Luke Donald is the highest-ranked player in the field at No. 3, followed by Adam Scott at No. 7, No. 8 Lee Westwood. Also featured is Bubba Watson at No. 9, and the lovable Phil Mickelson rounds out the competition's top-10 players.
It's hard to get a pulse on how players will do this early in the year, but find out whether any of those aforementioned stars are among the favorites to win this leg of the PGA's West Coast swing.
The reigning Masters winner hasn't had a ton of success since picking up that green jacket, having not won a tournament since then. That seems to indicate that the long-hitting, all-feel player is due for a trophy, and there isn't a much better place for him to do it than here.
Watson obviously hits the ball a mile and is one of the premier ball-strikers in the world—largely thanks to the short clubs he pulls on approach shots due to his incredible length.

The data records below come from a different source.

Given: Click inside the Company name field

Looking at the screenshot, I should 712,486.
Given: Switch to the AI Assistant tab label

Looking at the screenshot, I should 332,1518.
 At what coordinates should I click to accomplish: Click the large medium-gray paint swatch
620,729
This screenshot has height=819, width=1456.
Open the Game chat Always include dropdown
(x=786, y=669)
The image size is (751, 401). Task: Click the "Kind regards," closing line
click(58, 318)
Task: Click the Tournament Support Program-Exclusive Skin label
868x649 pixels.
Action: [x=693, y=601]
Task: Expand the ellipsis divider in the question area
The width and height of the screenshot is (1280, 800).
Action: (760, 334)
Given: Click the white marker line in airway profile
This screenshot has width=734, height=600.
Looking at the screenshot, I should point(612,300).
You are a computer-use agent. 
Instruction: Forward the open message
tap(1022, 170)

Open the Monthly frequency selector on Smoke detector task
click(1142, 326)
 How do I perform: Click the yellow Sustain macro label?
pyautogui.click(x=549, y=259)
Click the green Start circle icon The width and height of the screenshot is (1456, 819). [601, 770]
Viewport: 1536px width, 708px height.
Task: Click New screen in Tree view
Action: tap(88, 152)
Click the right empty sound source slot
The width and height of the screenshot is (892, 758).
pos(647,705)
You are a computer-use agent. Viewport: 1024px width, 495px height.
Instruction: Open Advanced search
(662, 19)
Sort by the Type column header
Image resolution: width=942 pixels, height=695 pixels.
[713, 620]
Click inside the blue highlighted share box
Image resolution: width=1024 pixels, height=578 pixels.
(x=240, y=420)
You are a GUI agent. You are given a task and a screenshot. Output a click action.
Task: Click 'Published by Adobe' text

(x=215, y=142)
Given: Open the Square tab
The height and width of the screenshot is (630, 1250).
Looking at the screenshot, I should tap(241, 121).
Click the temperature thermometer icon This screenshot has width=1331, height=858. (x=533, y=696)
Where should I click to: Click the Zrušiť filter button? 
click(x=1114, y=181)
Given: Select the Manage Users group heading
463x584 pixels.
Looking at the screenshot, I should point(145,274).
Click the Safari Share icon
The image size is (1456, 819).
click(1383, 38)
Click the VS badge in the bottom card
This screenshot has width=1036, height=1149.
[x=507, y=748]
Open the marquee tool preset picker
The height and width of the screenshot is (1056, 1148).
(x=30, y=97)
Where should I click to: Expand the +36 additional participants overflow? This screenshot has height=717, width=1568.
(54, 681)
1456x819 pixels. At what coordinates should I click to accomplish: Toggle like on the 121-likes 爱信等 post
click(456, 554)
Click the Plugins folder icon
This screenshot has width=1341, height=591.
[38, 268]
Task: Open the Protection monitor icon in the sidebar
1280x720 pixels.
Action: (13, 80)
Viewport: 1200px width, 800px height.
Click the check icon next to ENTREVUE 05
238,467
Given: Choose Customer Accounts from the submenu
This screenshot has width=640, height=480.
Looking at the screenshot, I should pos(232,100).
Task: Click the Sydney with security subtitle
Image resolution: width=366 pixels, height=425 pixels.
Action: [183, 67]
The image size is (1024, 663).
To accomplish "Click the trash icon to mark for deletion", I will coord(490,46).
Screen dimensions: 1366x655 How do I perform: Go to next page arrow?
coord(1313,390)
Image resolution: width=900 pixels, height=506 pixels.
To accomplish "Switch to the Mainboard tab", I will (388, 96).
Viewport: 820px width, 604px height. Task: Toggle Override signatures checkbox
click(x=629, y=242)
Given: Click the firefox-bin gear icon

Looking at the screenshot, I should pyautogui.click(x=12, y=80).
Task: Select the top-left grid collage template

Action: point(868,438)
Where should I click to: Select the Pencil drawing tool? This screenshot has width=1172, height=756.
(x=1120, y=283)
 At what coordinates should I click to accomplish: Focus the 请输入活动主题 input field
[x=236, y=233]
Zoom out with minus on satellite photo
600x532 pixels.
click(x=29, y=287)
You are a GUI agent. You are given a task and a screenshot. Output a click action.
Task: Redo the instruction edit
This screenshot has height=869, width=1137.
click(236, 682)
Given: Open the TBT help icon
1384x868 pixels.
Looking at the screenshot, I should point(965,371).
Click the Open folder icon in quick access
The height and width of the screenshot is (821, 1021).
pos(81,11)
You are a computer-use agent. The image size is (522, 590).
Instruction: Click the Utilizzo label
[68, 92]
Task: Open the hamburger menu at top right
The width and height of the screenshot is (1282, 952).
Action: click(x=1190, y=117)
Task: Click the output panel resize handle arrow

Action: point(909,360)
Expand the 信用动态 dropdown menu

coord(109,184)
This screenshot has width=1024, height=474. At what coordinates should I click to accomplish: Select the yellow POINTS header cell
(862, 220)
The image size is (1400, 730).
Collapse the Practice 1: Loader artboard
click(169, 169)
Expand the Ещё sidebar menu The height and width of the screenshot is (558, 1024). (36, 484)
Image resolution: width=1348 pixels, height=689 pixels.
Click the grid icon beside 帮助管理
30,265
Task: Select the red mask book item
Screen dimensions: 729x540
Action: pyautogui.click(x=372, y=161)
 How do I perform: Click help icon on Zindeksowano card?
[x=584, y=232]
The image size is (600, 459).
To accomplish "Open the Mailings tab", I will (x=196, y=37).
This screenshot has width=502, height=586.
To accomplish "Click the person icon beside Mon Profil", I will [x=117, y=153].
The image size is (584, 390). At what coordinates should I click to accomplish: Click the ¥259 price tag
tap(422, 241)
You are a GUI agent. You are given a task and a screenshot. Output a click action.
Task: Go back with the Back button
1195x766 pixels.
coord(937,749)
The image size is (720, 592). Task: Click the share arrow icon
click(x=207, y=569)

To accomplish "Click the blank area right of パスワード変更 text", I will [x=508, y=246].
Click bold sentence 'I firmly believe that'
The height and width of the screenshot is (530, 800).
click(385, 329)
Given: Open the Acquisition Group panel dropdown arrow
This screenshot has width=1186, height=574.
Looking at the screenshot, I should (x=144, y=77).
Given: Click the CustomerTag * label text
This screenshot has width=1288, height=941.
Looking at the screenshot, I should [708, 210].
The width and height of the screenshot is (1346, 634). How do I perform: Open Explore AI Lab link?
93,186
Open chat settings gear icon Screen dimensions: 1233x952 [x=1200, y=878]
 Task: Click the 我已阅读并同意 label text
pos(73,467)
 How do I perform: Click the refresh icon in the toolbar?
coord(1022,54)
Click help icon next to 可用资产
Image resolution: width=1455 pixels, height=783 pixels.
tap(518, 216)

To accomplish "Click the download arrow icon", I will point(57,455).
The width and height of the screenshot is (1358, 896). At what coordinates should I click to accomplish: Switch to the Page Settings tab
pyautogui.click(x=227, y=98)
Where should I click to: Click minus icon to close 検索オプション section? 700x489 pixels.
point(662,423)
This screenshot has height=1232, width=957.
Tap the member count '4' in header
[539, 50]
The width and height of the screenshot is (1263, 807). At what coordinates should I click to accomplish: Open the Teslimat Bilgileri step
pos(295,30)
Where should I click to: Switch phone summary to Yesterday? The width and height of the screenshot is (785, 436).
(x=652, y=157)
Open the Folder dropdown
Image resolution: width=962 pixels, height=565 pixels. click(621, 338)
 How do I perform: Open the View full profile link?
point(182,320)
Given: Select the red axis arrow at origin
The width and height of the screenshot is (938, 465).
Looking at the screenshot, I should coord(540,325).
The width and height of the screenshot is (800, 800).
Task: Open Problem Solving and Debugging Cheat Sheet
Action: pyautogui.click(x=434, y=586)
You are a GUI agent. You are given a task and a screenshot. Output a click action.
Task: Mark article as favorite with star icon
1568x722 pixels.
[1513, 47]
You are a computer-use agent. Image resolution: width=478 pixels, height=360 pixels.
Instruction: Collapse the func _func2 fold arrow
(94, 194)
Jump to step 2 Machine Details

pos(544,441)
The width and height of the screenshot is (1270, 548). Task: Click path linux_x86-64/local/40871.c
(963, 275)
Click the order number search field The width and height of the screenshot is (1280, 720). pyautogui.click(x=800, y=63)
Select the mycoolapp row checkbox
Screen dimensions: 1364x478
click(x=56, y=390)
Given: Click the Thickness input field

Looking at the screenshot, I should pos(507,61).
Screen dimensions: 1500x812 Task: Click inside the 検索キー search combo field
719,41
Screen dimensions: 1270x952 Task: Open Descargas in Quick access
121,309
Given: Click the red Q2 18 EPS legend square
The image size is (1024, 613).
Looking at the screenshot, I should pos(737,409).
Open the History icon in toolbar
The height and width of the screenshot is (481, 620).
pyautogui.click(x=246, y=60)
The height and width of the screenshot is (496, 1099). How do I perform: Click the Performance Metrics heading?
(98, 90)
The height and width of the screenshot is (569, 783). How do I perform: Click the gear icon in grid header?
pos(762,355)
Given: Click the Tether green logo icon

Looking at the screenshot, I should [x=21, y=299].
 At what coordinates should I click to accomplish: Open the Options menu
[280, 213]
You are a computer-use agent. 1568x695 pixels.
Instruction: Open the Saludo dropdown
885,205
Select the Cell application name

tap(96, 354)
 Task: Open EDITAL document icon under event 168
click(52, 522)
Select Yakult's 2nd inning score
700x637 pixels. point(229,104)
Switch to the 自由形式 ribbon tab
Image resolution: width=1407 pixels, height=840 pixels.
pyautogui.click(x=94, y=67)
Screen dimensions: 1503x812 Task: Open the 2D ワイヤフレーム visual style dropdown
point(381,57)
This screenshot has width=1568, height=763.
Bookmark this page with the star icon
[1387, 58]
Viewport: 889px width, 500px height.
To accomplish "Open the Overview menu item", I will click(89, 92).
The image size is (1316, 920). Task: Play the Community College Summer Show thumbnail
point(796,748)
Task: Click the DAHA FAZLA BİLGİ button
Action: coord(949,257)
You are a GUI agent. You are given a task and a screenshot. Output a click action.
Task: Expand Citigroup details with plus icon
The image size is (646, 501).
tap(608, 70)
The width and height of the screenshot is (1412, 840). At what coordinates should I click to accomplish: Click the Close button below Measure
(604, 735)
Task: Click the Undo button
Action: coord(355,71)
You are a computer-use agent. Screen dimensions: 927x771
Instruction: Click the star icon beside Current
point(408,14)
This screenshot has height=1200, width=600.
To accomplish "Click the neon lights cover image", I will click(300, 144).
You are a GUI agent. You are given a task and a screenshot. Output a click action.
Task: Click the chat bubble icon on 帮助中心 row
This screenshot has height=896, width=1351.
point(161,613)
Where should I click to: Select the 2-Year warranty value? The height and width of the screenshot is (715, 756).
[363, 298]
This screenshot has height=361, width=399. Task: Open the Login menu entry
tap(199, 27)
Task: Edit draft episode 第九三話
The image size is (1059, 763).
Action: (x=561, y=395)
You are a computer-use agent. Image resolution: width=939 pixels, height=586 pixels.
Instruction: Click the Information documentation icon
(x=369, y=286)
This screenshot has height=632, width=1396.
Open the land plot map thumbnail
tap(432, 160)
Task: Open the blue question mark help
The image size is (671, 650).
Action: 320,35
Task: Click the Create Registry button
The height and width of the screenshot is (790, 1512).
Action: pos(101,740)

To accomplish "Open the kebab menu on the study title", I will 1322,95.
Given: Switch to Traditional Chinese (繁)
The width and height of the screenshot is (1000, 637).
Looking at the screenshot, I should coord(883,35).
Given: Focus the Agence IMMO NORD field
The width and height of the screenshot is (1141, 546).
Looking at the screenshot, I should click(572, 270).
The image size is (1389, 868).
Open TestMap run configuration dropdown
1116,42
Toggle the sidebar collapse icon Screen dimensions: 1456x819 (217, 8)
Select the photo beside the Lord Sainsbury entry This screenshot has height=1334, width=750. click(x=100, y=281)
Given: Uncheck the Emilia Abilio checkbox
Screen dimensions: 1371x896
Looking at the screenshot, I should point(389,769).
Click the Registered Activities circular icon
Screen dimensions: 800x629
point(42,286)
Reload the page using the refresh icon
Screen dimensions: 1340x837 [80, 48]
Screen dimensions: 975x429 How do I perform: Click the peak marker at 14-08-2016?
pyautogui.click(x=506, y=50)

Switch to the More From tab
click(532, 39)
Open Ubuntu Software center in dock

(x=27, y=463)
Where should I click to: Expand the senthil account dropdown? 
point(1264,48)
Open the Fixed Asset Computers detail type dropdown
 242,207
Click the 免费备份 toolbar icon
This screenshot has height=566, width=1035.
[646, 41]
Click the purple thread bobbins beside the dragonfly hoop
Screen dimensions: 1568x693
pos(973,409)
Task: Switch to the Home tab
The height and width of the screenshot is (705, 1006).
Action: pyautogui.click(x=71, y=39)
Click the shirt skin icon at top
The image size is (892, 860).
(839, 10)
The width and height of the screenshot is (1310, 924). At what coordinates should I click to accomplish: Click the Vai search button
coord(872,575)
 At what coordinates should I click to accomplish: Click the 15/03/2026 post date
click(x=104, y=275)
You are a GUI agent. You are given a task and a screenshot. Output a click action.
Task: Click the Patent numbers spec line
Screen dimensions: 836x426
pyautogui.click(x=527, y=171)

Putting has always been a bit of an inconsistent area for Watson, but if he can drain a few, he has a legitimate shot at winning.
Plus, this venue was kind to him just a year ago as he finished in a tie for 13th.
What's most encouraging more recently, though, is that Watson fired a seven-under 64 in the final round of the Phoenix Open to come in 15th. That gives him plenty of positives to draw on entering this event, and with his ability to make birdie from anywhere, expect him to be a major factor.
The defending champion has posted two consecutive top-10 finishes after an inconsistent start to the 2013 season.
One of the quieter big names in American golf, Haas won this event in dramatic fashion last year, besting both Keegan Bradley and Phil Mickelson in a playoff after both players jarred birdie putts on the 72nd hole.
The long putt Haas made in the playoff showed he can come through in the clutch, and he clearly feels comfortable on this course.
At a venue that didn't yield low scores in 2012, Haas has to hope that such a trend continues since it plays favorably into what he does best. Ball-striking will be paramount, which is precisely what Haas excels at. His iron play is exceptional, and he is one of the best at driving the ball in terms of distance and accuracy.
If he can simply hole a few putts, he has a solid chance of repeating as the winner.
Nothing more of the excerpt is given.